(Dataset entries)
=== Begin Enclosure ===
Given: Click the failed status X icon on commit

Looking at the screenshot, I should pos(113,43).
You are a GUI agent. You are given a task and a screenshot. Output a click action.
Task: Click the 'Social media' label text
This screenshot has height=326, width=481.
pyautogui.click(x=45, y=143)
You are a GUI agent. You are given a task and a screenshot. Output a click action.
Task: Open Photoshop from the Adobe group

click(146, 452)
=== End Enclosure ===
Exercise description: The data must be retyped in full, exactly as it reads.

Output for this task:
Given: Click the failed status X icon on commit

Looking at the screenshot, I should pos(113,43).
You are a GUI agent. You are given a task and a screenshot. Output a click action.
Task: Click the 'Social media' label text
This screenshot has height=326, width=481.
pyautogui.click(x=45, y=143)
You are a GUI agent. You are given a task and a screenshot. Output a click action.
Task: Open Photoshop from the Adobe group

click(146, 452)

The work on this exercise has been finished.